[Extracted material]

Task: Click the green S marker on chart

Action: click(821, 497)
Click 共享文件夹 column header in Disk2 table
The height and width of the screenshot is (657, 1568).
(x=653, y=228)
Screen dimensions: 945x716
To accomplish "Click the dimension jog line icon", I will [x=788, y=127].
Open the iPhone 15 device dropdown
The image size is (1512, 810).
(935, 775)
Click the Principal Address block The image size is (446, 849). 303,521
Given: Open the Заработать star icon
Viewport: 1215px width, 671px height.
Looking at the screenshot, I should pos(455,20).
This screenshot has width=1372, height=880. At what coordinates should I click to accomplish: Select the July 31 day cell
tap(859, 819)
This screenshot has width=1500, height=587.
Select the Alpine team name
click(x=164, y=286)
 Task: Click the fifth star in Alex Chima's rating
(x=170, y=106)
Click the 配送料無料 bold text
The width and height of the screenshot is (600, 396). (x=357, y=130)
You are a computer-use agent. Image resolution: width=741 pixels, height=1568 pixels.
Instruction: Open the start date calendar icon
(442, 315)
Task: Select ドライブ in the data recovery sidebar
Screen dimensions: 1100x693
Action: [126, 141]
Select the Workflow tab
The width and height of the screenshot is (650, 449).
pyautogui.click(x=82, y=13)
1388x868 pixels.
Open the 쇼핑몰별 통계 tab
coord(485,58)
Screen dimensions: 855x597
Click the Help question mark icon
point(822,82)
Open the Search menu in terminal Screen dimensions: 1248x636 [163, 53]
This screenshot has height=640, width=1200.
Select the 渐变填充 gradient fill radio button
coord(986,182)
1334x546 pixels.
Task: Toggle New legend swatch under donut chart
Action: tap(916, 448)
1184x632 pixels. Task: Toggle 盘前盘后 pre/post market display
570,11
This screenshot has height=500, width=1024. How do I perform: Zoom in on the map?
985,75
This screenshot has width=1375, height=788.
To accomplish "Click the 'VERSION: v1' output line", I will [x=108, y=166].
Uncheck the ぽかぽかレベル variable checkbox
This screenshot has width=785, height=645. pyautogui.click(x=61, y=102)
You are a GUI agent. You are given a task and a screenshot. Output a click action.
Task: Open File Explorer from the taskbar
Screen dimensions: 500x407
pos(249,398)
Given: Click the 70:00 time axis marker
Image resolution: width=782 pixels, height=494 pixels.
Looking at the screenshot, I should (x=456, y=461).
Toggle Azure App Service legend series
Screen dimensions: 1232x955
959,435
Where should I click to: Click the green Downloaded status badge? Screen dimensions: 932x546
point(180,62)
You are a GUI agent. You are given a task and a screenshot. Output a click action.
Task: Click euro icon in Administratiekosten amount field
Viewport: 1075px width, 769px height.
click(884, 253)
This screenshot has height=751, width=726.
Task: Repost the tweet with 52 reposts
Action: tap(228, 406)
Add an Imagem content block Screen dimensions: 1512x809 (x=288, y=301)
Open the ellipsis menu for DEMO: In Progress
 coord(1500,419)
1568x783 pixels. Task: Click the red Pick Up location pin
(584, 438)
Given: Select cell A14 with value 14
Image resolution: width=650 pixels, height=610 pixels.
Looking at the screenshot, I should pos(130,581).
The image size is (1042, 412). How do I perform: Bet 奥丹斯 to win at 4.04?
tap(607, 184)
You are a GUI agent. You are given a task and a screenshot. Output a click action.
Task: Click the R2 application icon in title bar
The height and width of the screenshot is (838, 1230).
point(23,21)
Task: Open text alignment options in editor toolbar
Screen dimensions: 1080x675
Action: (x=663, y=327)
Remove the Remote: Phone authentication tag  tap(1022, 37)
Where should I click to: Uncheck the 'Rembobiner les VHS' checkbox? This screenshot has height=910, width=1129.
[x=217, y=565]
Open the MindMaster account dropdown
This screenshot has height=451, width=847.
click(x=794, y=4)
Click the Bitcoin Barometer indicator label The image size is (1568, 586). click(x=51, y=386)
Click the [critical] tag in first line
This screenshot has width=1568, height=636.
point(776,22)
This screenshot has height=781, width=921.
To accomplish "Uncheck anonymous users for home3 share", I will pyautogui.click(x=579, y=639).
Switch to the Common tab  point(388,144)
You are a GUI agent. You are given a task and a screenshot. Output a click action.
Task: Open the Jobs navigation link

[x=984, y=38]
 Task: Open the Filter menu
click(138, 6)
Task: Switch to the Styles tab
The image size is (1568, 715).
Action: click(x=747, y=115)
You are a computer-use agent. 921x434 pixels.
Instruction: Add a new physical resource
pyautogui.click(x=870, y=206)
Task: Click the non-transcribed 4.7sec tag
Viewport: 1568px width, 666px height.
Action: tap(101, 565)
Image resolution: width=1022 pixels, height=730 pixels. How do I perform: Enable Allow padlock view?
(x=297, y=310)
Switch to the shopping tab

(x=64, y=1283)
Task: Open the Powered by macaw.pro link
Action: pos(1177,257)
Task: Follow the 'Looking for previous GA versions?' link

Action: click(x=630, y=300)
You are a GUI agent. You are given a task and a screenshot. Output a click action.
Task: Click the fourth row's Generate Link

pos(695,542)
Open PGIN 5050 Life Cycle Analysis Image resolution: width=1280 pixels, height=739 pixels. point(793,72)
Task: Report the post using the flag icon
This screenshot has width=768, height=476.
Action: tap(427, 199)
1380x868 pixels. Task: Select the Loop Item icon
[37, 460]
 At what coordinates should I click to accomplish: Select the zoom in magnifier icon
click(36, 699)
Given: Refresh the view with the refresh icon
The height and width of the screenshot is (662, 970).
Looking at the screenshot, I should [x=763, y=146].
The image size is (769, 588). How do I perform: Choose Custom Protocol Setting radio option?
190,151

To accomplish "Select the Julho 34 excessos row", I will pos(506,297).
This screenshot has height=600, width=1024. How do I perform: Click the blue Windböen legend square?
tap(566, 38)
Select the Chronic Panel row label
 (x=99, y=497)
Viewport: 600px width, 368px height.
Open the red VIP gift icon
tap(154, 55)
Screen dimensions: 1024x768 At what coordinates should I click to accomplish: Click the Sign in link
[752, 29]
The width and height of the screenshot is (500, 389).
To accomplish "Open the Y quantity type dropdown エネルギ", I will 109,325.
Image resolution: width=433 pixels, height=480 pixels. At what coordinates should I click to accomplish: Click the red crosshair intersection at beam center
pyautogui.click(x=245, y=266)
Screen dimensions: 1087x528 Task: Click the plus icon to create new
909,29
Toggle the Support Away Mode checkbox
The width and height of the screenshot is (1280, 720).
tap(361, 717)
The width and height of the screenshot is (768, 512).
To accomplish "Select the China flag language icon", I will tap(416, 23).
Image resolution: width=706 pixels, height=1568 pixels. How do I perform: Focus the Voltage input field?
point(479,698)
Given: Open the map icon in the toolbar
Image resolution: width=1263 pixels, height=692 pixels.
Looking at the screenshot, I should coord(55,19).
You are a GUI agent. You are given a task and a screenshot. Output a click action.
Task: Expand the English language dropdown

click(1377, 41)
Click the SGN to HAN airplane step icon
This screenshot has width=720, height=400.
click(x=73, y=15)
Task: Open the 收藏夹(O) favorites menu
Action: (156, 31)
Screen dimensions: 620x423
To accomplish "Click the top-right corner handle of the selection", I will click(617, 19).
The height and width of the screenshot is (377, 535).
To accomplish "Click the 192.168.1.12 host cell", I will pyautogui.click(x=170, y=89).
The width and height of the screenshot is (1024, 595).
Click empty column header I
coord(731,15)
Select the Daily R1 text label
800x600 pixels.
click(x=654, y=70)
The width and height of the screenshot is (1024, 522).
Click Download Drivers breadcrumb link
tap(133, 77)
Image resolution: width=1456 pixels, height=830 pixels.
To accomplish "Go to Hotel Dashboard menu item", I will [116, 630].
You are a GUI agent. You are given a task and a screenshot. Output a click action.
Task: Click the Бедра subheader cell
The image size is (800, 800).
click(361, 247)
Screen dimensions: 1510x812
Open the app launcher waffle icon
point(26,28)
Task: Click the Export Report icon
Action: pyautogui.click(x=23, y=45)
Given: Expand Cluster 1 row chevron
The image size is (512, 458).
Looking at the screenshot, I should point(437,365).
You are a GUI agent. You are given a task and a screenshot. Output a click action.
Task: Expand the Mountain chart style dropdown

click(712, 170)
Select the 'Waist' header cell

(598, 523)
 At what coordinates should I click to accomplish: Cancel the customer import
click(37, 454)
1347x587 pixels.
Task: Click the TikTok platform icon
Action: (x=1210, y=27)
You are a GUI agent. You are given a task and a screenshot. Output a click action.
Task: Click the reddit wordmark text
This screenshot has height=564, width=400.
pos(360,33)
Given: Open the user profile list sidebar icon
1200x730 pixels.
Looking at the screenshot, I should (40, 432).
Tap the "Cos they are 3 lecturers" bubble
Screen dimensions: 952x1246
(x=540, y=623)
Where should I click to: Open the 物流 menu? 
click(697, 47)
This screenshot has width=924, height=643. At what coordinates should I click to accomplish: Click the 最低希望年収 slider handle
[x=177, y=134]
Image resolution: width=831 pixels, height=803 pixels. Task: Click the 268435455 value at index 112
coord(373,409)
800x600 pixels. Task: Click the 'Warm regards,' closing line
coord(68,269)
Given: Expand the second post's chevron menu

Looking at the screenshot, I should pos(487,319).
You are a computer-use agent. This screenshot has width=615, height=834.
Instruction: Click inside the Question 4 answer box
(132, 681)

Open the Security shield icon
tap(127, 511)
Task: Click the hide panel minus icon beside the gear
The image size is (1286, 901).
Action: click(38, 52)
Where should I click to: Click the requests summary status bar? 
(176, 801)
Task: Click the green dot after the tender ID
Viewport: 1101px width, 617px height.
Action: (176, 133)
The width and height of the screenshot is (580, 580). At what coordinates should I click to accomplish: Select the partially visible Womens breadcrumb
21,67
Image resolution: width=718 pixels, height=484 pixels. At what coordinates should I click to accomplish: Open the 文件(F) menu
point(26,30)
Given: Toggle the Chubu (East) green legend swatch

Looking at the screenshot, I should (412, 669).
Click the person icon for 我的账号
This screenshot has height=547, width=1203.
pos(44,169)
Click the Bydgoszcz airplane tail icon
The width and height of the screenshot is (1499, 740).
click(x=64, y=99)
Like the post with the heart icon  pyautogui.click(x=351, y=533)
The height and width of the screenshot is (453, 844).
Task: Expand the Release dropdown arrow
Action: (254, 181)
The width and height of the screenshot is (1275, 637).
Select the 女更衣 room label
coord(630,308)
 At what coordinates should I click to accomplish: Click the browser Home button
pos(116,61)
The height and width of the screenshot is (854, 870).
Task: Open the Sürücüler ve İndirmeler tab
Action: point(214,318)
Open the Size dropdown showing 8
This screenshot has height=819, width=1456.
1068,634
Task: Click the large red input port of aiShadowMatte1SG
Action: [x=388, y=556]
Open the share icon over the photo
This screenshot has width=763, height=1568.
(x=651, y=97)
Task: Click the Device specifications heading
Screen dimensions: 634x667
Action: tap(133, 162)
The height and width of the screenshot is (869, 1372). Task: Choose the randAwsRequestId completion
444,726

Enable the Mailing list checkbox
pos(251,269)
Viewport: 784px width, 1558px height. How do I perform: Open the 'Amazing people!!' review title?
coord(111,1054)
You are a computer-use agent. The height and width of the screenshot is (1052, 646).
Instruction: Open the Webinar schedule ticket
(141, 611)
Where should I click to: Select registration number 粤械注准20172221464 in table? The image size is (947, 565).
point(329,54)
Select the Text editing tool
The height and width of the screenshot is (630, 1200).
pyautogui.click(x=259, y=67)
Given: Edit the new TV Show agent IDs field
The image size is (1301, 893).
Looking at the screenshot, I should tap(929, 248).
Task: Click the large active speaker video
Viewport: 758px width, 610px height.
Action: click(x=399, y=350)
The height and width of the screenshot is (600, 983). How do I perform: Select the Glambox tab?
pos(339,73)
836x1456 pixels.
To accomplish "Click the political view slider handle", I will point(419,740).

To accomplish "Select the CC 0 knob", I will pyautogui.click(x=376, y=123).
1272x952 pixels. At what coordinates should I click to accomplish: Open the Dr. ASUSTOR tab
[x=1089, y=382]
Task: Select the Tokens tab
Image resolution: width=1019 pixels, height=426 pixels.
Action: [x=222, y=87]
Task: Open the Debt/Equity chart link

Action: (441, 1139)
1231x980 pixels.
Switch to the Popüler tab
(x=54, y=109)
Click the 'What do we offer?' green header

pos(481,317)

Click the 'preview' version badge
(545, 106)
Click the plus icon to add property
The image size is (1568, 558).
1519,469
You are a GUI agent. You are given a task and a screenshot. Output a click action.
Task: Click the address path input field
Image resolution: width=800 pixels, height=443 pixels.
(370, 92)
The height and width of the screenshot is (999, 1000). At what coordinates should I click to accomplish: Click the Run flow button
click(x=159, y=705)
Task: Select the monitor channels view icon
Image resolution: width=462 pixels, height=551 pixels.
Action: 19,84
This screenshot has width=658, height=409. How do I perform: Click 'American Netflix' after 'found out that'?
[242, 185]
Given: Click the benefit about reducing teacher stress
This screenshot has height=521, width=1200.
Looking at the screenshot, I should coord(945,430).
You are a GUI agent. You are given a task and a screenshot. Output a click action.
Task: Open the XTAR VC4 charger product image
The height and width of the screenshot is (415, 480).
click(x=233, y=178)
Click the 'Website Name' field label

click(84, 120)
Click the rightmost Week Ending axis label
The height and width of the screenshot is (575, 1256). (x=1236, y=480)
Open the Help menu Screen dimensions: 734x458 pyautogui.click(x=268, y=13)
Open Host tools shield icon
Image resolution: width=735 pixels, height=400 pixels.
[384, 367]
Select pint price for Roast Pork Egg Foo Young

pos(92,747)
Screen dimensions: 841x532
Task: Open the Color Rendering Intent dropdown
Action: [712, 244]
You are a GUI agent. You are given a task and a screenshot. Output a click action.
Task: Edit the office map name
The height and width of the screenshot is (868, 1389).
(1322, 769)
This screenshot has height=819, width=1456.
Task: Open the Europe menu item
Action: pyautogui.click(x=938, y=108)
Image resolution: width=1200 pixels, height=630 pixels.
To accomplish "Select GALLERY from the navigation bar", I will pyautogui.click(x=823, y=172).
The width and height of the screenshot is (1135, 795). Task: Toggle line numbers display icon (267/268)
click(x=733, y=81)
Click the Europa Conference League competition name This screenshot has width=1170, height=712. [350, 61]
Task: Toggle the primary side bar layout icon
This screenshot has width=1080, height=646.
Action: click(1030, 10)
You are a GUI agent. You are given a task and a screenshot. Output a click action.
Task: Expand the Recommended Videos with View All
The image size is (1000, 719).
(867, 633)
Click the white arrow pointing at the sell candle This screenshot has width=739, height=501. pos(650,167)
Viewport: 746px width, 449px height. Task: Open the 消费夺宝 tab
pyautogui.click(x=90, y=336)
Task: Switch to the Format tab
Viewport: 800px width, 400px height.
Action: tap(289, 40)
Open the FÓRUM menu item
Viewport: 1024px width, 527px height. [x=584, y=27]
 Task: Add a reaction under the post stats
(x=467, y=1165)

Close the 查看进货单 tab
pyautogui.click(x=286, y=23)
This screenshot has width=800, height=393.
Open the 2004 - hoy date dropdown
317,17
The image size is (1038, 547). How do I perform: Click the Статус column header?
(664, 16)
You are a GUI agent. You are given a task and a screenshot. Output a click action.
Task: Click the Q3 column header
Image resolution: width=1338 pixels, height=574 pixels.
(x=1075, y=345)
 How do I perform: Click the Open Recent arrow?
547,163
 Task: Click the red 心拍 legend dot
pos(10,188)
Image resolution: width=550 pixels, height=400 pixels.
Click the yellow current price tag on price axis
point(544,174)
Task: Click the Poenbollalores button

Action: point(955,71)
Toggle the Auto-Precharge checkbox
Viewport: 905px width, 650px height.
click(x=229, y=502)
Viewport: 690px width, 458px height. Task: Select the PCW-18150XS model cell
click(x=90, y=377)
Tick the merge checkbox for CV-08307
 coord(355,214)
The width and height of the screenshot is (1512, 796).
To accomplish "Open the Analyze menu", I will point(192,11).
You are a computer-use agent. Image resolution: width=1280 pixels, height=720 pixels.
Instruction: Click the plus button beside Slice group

[/Extracted material]

Problem to work on
Search the entries for "computer" and show every line that has it.

Expected output
You are a computer-use agent. Image resolution: width=741 pixels, height=1568 pixels.
You are a computer-use agent. 921x434 pixels.
You are a computer-use agent. This screenshot has width=615, height=834.
You are a computer-use agent. The height and width of the screenshot is (1052, 646).
You are a computer-use agent. Image resolution: width=1280 pixels, height=720 pixels.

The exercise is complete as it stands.